The Barrel Room's Interview with Maynard James Keenan – March 2016

We had the honor of hosting Maynard James Keenan for a Winemaker Dinner focused around his Caduceus Cellars wines from Arizona. Fans of his wine and music were eager to speak with him and he was exceedingly cool and collected, as usual, and made sure to talk with everyone participating. We got the opportunity to ask him some questions for those of you who weren't able to join us. Thanks so much Maynard!

 

What are some of your most memorable wine drinking experiences?
Those experiences can easily be divided into two categories.

First, the moments when you have a focused enlightening experience with a new region, producer, or varietal.

Second, those gatherings where the wine was as important as the company and the dinner.

But truth be told the majority of either flavor of those moments involved an Italian wine.

Soldera Reserva usually makes an appearance.

How has the southwest wine culture changed since you began Caduceus?
It’s changed quite a bit actually.
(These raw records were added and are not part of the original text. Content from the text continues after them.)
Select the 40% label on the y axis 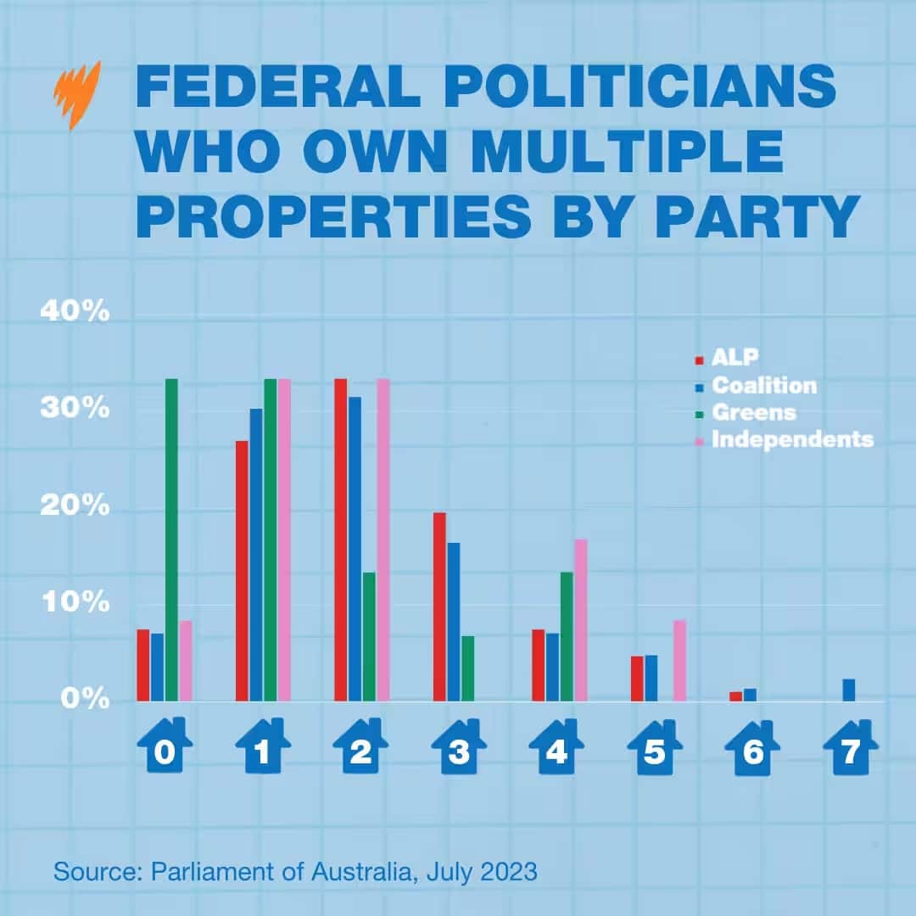75,312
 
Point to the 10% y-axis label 75,604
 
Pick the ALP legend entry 734,358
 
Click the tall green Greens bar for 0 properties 171,539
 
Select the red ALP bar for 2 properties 341,539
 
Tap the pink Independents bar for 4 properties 581,620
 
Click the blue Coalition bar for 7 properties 849,690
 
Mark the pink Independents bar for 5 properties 679,661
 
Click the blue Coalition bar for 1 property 255,555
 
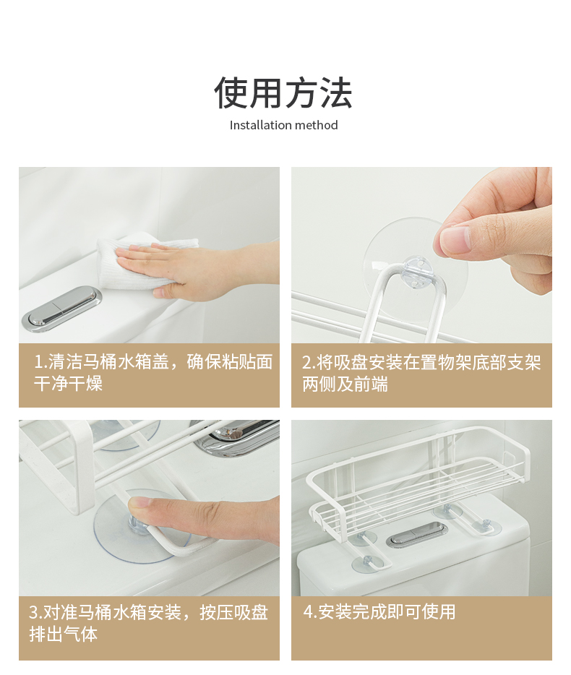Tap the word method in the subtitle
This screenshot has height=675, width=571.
[x=317, y=125]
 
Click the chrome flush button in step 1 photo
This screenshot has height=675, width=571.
[x=62, y=307]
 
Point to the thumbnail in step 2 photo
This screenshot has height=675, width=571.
[x=455, y=240]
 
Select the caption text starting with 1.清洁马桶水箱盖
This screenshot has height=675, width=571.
[x=153, y=372]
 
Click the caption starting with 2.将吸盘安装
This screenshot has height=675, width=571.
[x=421, y=373]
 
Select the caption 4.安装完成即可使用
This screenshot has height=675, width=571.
[x=379, y=611]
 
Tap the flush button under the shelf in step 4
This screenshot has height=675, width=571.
[x=416, y=534]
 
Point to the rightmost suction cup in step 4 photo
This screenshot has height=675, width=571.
[x=485, y=526]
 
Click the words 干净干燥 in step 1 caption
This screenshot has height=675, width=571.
[x=68, y=383]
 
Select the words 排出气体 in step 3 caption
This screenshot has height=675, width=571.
[x=64, y=634]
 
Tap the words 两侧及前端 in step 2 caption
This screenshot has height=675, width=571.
[x=345, y=384]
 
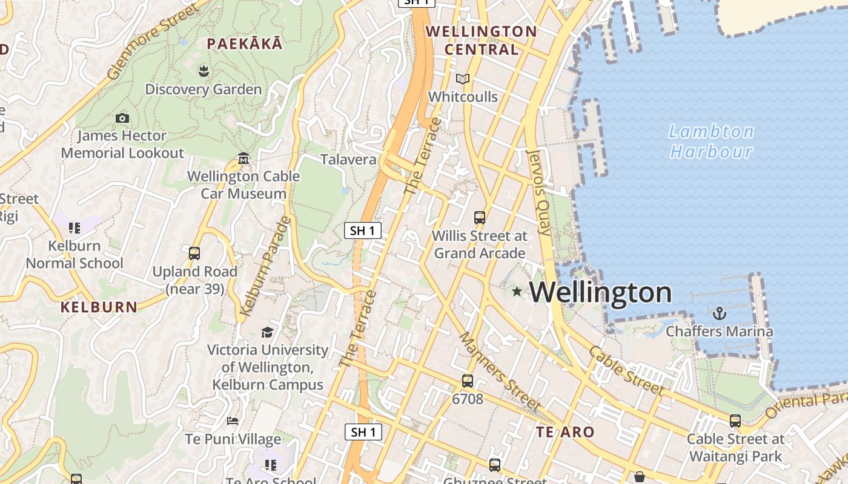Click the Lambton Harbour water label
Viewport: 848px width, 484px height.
tap(711, 141)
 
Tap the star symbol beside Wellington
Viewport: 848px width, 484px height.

We’ve had a few pioneers reach outside the state. Dos Cabezas and Callaghan have been poured at the White House.

But those were little islands in the middle of a sea of anonymity. We’re slowly changing that. I’ve poured all over the country for 10 years now. As well as through Canada, Europe, and Australia. It’s usually my own wines, but I make sure I tell the whole story of AZ. Otherwise my efforts just seem like a lightning strike. If those i pour for see potential in our region I make sure to let them know that there are easily a dozen winemakers kicking my ass there.

How do you feel about the wine industry's perception of new and upcoming regions? Has this perception changed over the last decade in your opinion?
The world is too damn big and too damn busy for people to be expected to openly accept or even try new things. It’s understandable. But it doesn’t keep us from fighting the good fight. We have potential in AZ. Our state is like a little Italy. So many varieties do so well all over the state. Which works for and against us. Mendoza is Malbec. Easy. We are everything. Not so easy. Cabernet Sauvignon, Sangiovese, Tempranillo, Garnacha, Syrah, Nebbiolo, Barbera, Mourvedre/Monestrell, Merlot, Aglianico, Petit Verdot all do very well. It’s a good problem to have, but not when it comes to establishing an identity.

What have you found is your biggest challenge making wine in the southwest?
Working together as a state. There are those that still believe you can get away with over cropping. Willamette Valley is a good example of what we are not.

The growers there all agreed from the start that no corners can be cut in the vineyard if you expect to be taken seriously as a region. And they of course all agreed that their wines needed to be 100% Oregon fruit. Otherwise you might as well be manufacturing lunch boxes or baby dolls. That can be done anywhere.

They understood that their wines need to speak of a place. And you can’t expect to do that at 5 tons an acre. Several of the producers are launching a quality control group on March 11th. We’re still working out many of the details, but if you’re interested, check us out at www.ARIZONAVIGNERONSALLIANCE.org

Do you have any advice for new winemakers?
To quote my old extremely practical drunk land lord, "Son. Sell that guitar. Put the money towards some courses in accounting with an eye to the future.”

A friend of mine has a New Zealand wine called "Cash Burn.” You see where I’m going with this? Basically, if you’re going to get into this, know that it won’t be easy. It will be more hardship than romance, but in the end I truly believe it’s worth it.